Private Practice 5x22: Gone, Baby, Gone (Season Finale)

sábado, junho 09, 2012




Um ótimo Season Finale para uma deliciosa temporada.

Com grande pesar, tenho que dar um “até logo” para Private Practice, terminando agora seu quinto ano na ABC. É provável que essa tenha sido a segunda melhor temporada da série até aqui (a melhor temporada, sem dúvida, é a segunda), dito isso, fico com o coração bem apertado em saber que a próxima temporada provavelmente será a última.

A maioria dos arcos do quinto ano foram bem desenvolvidos e bem coerentes com a realidade de casa personagem. Até quando não aguentava mais Pete e Violet (na minha concepção, o pior casal da série), acabei entendendo que, mesmo com todos os baixos no relacionamento dos dois, o amor fala mais alto e a gente faz qualquer coisa para passar por cima de qualquer problema que esteja acontecendo em tal momento.

Essa temporada, porém, se resume a dois nomes: Caterine Scorsone e KaDee Strickland. Ou seja, Amelia e Charlotte, respectivamente.

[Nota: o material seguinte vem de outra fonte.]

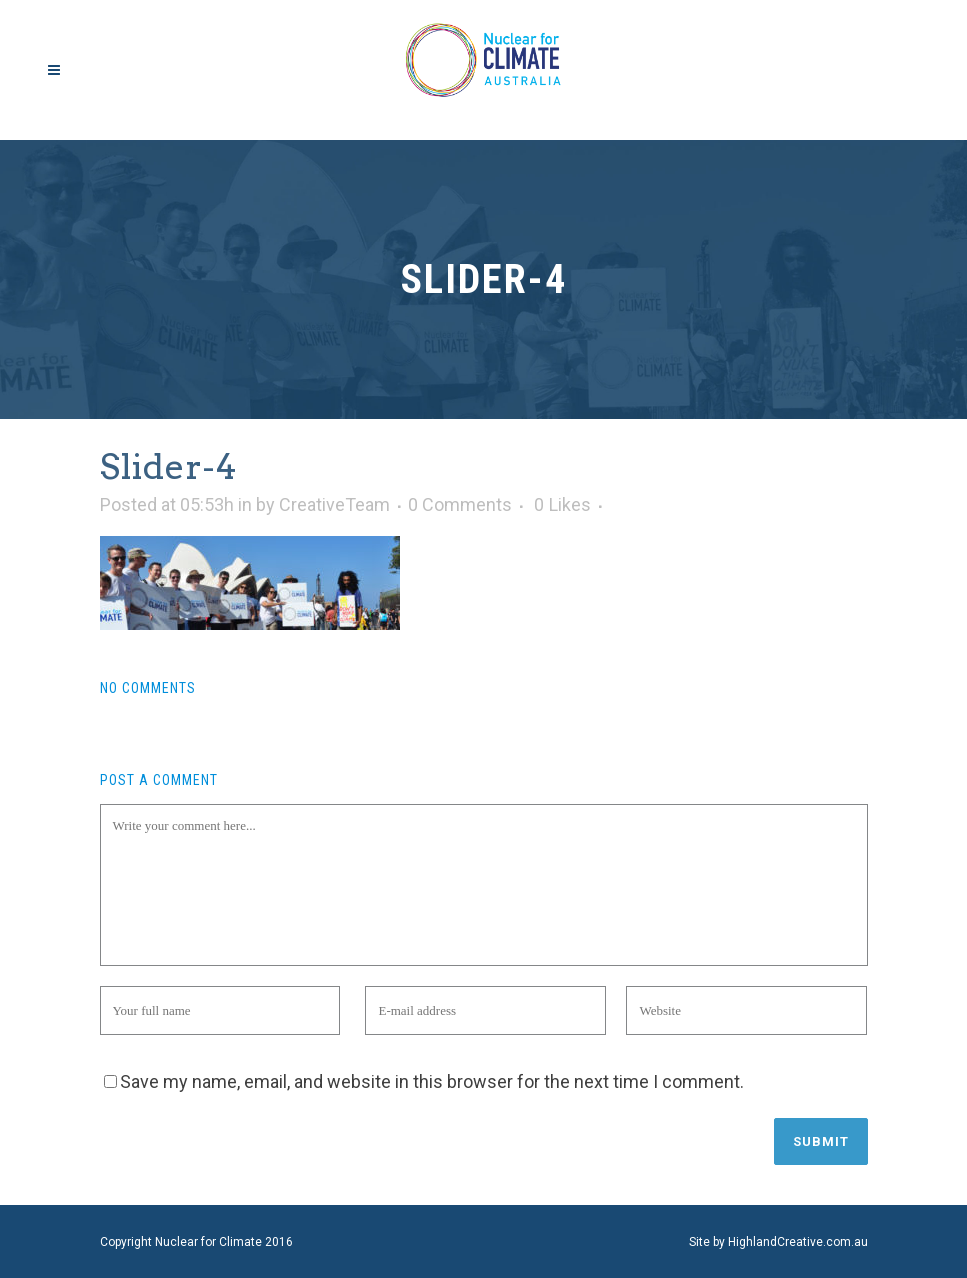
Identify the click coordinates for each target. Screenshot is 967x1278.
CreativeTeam (334, 504)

Não há dúvidas de que Charlotte é a melhor personagem de Private Practice. A trajetória dela, de uma mulher completamente odiada a esposa, de um cachorro (porque marca o território) à única confidente da mãe do filho de Cooper, não tem como pensar em odiar essa personagem que é simplesmente incrível, principalmente por causa de toda a barra que ela já passou na vida. Acaba fazendo o que acha que é necessário, mesmo que seja completamente doloroso.

Com o tempo, Mason iria acabar conseguindo lidar com a perda da mãe e Charlotte estaria lá para ajudá-lo à qualquer momento. Quando ele finalmente mostra que entende esse novo relacionamento entre os dois e decide chamá-la de “mama”, foi bem emocionante. Principalmente porque Charlotte deve ter percebido que tudo o que ela passou, de alguma forma, não importa mais - Ela tinha algo bem mais bonito e gratificante: ela virou uma mãe.

Gosto de como as histórias são desenvolvidas em Private Practice, até chegar a um final de temporada bem coerente e emocionante.O desenrolar da história de Amelia, durante toda a temporada, foi muito bem construído. Vimos todos os estágios que Amelia precisou passar para finalmente entender que ter um bebê anencéfalo pode ser algo positivo. Mesmo que a personagem acredite que doar os órgãos é uma coisa horrível e impensável, de alguma forma, me fez gostar mais ainda da personagem. Acho que a força de vontade de Amelia é algo para ser comentado por muitos e muitos anos. Não sei se outra pessoa em uma situação daquelas conseguiria passar por tudo isso. Por isso, a atuação de Caterine se mostrou magistral durante toda a temporada.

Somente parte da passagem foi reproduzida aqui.